Karacaoğlan Sevgi Yolu
Âdemoğlu günümüzden yirmi bin yıl kadar önce, tespit edildiği kadarıyla, ilk kez İspanya'da Altamira mağarasında hayvan resimleri çizdi. Günümüzden altı bin yıl kadar önce, Anadolu'muzun bağrından doğan Dicle ve Fırat nehirlerinden bereketlenen Mezapotamya ovasında, insanoğlu yazıyı icat etti. Böylece insanlık tarihi başladı. Bu sihirli çizgiler kil tabletlerden, taş kitabelerden, kâğıdın üzerine kadar parmaklarımızın ucundan binlerce yıldan beri akıp gitmektedir.
Yedi ve sekizinci yüzyıllara ait Göktürk kitabeleri, Orta Asya'nın hırçın iklim şartlarına rağmen, hâlâ dimdik duruşuyla, Türk tarihine tanıklık yapmakta, kaynak işlevi görmektedir.
Kül Tigin yazıtı, doğu, batı, kuzey ve güney, dört yönlü beyaz mermer üzerine kazınarak yazılmıştır. Doğu yönüyle başlayan kitabe; "Üstte mavi gök, altta yağız yer yaratıldıkta, ikisi arasında insanoğlu yaratıldı." cümlesi ile başlamaktadır.
Gelelim Karacaoğlan Sevgi Yolu projesine. Değerli Etem Çalışkan ağabeyim yıllardan beri dillendirip durur: Adana'nın ilçelerinden Kozan'dan, Feke'den, Kadirli'den, Bahçe'den yola çıkıp gezine gezine Tarsus'a geleceğini söyler güzel güzel anlatır:
Gülek Boğazı çok ünlüdür. Milattan önce binlerce yıldan beri, birçok devlet orduları ile güneyden kuzeye, kuzeyden güneye, Avrupa'dan Asya'ya, Afrika'ya bu boğazdan gelip geçtiler. Kültürler, medeniyetler akıp gitti. Dadaloğlu bu dağlarda haykırdı:
"Belimizde kılıcımız Kirmânî,
Taşı deler mızrağımın temreni;
Hakkımızda devlet etmiş fermanı,
Ferman padişahın dağlar bizimdir!"
Akyokuş'a gidiyor. Tekir Yaylası'na varmadan Akyokuş sapağında, Karacaoğlan'ın sesi duyulur:
"Pozantı ırmağı akar bulanır
Akyokuş'a göçün ucu dolanır
Kaş oluğundan çok güzel sulanır
Çekip gider yayalasına bir gelin. (Oy sürmelim oy!)
Havayı da deli gönül havayı
Alıc' kuşlar yüksek yapar yuvayı
Türkmen kızı katarlamış mayayı,
Çekip gider yaylasına bir gelin. (Oy sürmelim oy!)"

## Sorular
A. Karacaoğlan Sevgi Yolu metnine göre insanlık tarihi hangi gelişmeyle başlamıştır? Bir ile üç cümle arasında açıklayın.
B. Karacaoğlan Sevgi Yolu metninde "Kül Tigin yazıtı, doğu, batı, kuzey" sözlerinden "cümlesi ile başlamaktadır." sözlerine kadar olan kısmı birebir yazın.

[Öğe konum kayıtları]

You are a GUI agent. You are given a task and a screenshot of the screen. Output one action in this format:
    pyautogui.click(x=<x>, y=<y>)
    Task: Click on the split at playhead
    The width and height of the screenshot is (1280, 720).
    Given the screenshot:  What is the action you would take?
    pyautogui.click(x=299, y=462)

## Sırayla Cevaplar
A. Metne göre insanlık tarihi, günümüzden altı bin yıl kadar önce Dicle ve Fırat nehirlerinin bereketlendirdiği Mezapotamya ovasında insanoğlunun yazıyı icat etmesiyle başlamıştır.

B.
Kül Tigin yazıtı, doğu, batı, kuzey ve güney, dört yönlü beyaz mermer üzerine kazınarak yazılmıştır. Doğu yönüyle başlayan kitabe; "Üstte mavi gök, altta yağız yer yaratıldıkta, ikisi arasında insanoğlu yaratıldı." cümlesi ile başlamaktadır.